ClusterGuard

Real time fault detection system for distributed operational environments. Consumes event streams from Apache Kafka, detects anomalies using a sliding-window statistical model, triggers automated resolution workflows and exposes Prometheus metrics for observability.
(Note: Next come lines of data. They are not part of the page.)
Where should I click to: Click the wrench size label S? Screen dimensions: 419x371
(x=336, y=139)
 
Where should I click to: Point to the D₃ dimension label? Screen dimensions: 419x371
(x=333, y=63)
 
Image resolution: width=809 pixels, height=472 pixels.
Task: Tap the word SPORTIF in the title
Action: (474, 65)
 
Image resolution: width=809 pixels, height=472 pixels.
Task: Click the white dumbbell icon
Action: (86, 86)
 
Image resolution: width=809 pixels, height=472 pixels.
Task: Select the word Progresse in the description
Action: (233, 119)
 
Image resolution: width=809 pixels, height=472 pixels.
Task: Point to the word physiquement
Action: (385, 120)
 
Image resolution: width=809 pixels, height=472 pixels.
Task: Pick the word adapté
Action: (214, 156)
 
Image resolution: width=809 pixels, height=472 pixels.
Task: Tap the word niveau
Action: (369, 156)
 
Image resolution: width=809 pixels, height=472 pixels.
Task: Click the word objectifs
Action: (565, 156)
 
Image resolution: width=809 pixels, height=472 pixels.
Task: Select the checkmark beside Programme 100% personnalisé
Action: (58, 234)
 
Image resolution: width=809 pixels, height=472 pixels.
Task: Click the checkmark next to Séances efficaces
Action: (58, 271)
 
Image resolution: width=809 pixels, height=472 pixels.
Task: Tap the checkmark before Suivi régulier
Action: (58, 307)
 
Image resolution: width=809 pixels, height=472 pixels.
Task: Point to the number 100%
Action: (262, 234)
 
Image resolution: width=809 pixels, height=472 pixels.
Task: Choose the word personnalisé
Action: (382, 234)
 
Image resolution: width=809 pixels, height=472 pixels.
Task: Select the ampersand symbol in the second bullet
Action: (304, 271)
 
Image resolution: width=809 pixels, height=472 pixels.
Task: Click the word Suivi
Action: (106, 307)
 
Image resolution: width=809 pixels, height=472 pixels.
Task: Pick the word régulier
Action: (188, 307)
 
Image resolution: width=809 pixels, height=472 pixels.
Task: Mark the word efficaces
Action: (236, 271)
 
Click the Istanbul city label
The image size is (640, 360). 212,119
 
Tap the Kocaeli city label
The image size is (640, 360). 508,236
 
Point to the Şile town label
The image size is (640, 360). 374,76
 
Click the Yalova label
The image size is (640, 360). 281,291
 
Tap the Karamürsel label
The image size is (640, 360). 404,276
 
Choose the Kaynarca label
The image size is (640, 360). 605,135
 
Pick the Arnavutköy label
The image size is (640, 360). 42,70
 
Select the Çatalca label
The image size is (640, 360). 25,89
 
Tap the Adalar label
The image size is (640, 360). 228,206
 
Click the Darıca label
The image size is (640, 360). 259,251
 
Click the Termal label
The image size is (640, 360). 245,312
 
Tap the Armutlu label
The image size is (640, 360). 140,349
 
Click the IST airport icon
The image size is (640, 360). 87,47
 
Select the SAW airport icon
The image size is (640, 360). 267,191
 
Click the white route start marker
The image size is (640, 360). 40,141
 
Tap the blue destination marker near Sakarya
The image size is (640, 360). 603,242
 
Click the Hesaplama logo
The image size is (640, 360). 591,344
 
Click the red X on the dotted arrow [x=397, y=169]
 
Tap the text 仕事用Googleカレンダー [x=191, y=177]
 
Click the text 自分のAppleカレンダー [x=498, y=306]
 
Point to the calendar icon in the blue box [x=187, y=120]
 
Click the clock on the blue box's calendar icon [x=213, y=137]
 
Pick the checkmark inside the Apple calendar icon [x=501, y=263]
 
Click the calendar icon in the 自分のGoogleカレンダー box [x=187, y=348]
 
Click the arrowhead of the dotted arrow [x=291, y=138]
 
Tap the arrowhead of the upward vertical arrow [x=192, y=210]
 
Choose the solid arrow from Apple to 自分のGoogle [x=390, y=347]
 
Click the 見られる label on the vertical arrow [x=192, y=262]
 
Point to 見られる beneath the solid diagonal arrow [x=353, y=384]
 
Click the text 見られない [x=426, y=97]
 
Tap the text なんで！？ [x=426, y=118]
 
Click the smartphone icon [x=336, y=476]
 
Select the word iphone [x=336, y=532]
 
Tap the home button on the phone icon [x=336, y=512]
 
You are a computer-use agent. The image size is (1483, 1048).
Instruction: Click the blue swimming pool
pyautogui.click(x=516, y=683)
Built to explore end to end ownership of a Kubernetes native service from manifest authoring and Helm packaging through to debugging pod restarts with kubectl and writing a runbook for on call response.

Architecture

┌─────────────────────────────────────────────────────────────────┐
│                        Kubernetes Cluster                        │
│                                                                  │
│  ┌──────────┐    ┌─────────────────┐    ┌──────────────────┐   │
│  │  Kafka   │───▶│  ClusterGuard   │───▶│  Alert Manager   │   │
│  │ (source) │    │   (consumer)    │    │  (webhook sink)  │   │
│  └──────────┘    │                 │    └──────────────────┘   │
│                  │ /metrics ──────────▶ Prometheus             │
│                  │ /healthz           └──────▶ Grafana          │
│                  └─────────────────┘                            │
│                         │                                        │
│                    ConfigMap (thresholds)                        │
└─────────────────────────────────────────────────────────────────┘

Data flow

Events arrive on the ops.events Kafka topic (JSON, ~2M/day in load tests)
Consumer goroutines process partitions concurrently
Each event is scored against a sliding window anomaly detector
Anomalies above threshold emit a Prometheus counter and POST to a configurable webhook
All decisions are written to stdout as structured JSON logs

Project structure

ClusterGuard/
├── .github/
│   └── workflows/
│       ├── CI.yaml
├── cmd/
│ └── main.go  # entrypoint, flag parsing, signal handling
│├── deploy/
│   ├── k8s/
│   │   ├── deployment.yaml
│   │   ├── service.yaml
│   │   
│   └── helm/
│       ├── Chart.yaml
│       ├── values.yaml
├── docs/
│   └── runbook.md
├── internal/
│   ├── detector/
│   │   ├── anomaly.go       # sliding-window z-score detector
│   │   └── anomaly_test.go
│   ├── metrics/
│   │   └── prometheus.go    # Prometheus counters, histograms, gauges
│   └── webhook/
│       └── alert.go  # HTTP POST to configurable alert endpoint
|── README.md      
├── doc.go
|── go.mod
└── go.sum

Getting started

Prerequisites

Go 1.22+
Docker
A running Kafka broker (local: docker compose up kafka)
kubectl configured against a cluster (local: kind create cluster)

Run locally

git clone https://github.com/RiyaJ6/ClusterGuard
cd ClusterGuard

# start a local kafka
docker run -d --name kafka -p 9092:9092 \
  -e KAFKA_ADVERTISED_LISTENERS=PLAINTEXT://localhost:9092 \
  -e KAFKA_LISTENERS=PLAINTEXT://0.0.0.0:9092 \
  -e KAFKA_ZOOKEEPER_CONNECT=zookeeper:2181 \
  confluentinc/cp-kafka:latest

# build and run
go build -o ClusterGuard ./cmd/ClusterGuard
./ClusterGuard \
  --brokers localhost:9092 \
  --topic ops.events \
  --group ClusterGuard \
  --webhook-url http://localhost:8080/alerts \
  --metrics-port 9090

Metrics will be available at http://localhost:9090/metrics.

Run tests

go test ./... -v -race

Deploy to Kubernetes

# raw manifests
kubectl apply -f deploy/k8s/

# or via Helm
helm install ClusterGuard deploy/helm/ClusterGuard \
  --set kafka.brokers=kafka:9092 \
  --set webhook.url=http://alertmanager:9093/webhook

Configuration

All configuration is read from environment variables (set via ConfigMap in Kubernetes).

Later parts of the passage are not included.